Saturday 25 June 2011

Look, Smart Trams! Kool! [2]

A Ferroequinological Foray.
From Northampton to Seaton.

fbb has already blogged about his holidays in Devon accompanied by Granny; "Taken Short at Axmouth" (read again). The first was probably in 1952 as fbb remembers passing the Skylon as the taxi neared Waterloo Station.
 
Part of the 1951 Festival of Britain, it was demolished in 1952 on the orders of Winston Churchill.  But fbb and granny were on their way to catch their holiday express from Waterloo**.
 
This express travelled westwards via Salisbury, shedding coaches for Devon branch lines until the service reached its western terminus.
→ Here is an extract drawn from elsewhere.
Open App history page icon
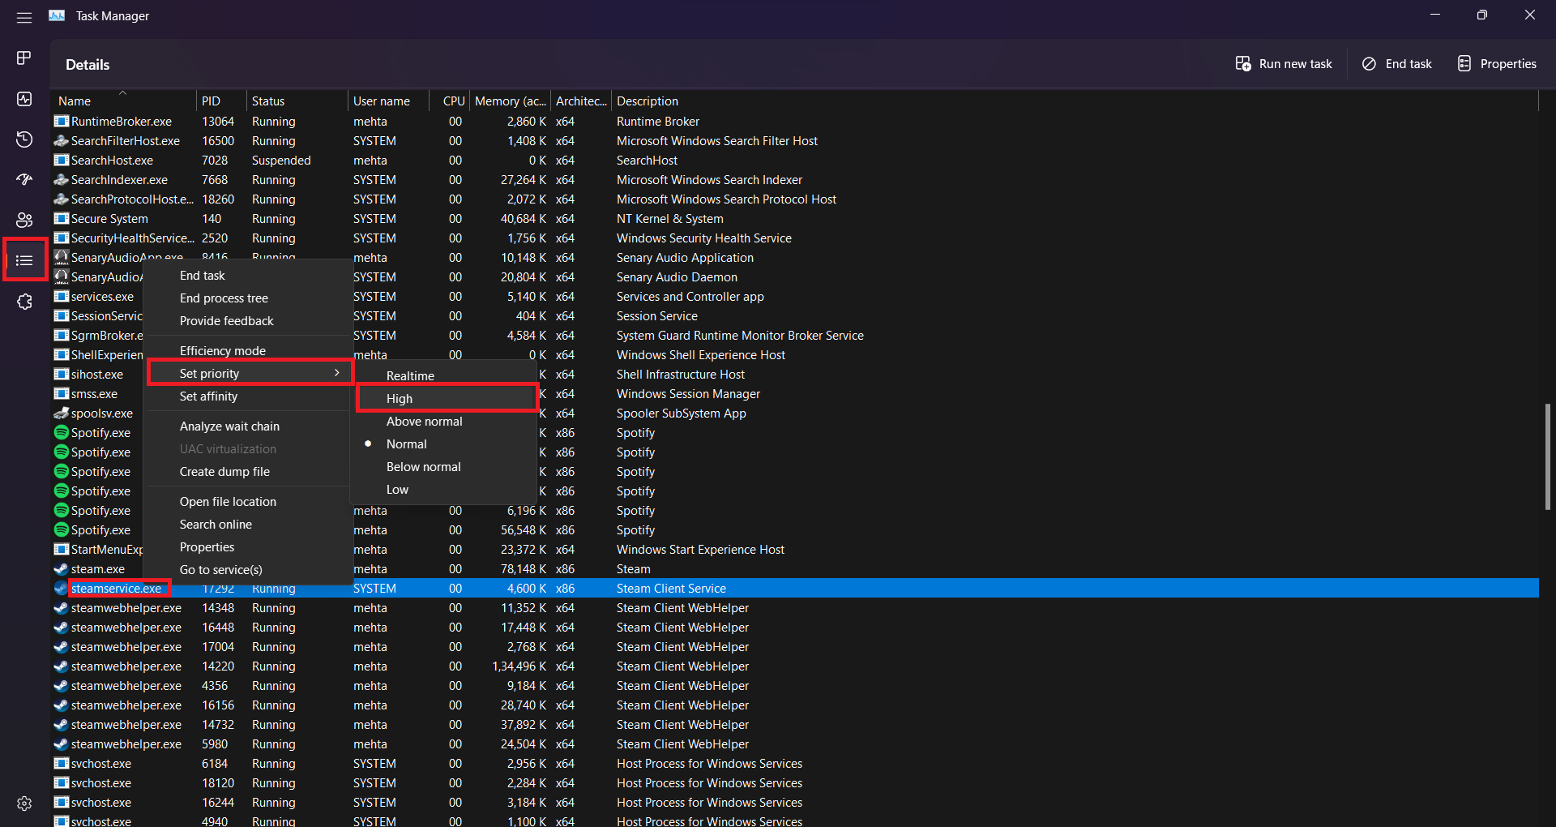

fbb knew that, when he espied huge hoardings emlazoned with "You're approaching the Strong Country", something special was about to happen. [OK, in later years he learned it was an advert for beer; the drink, not the coastal village near Seaton.] 
That special event was the removal of a single coach at Seaton Junction which was then shunted onto the back of the branch train. This shot, looking west, shows the link to the branch platform on the left of the main lines.
The holiday was at Colyton, but, on one thrilling occasion, fbb persuaded granny to take him on the train rather than the bus from Colyton (a modern picture, N.B. post-tram tram posts) ...
... via Colyford ...
... to the 1930's rebuilt Seaton terminus, seen here after closure and in a decaying state.
The branch opened in 1868 and closed just two years short of its hundredth birthday.  Like so many seaside branches, it contributed massively to the growth and development of Seaton as a resort. This picture, from the very early years, sees the Station separated from the town by a swathe of open country ...
... soon to be filled with houses, hotels and a Warner's Holiday Camp as here in an equivalent 1940s view. 
Roll the clock forward to 1986 and fbb now has his own family.  They stay in a caravan owned by the White Hart Inn at Colyford,
 
situated right alongside the replacement tramway station.  Also right alongside the cast iron gents urinal, fortuitously no longer in use, but a reminder of Colyford Station's original and luxurious facilities. Of course, ladies did not need to "go" in those days; at least not in Colyford! But the spinmeisters hadn't invented the sin of sexism, then.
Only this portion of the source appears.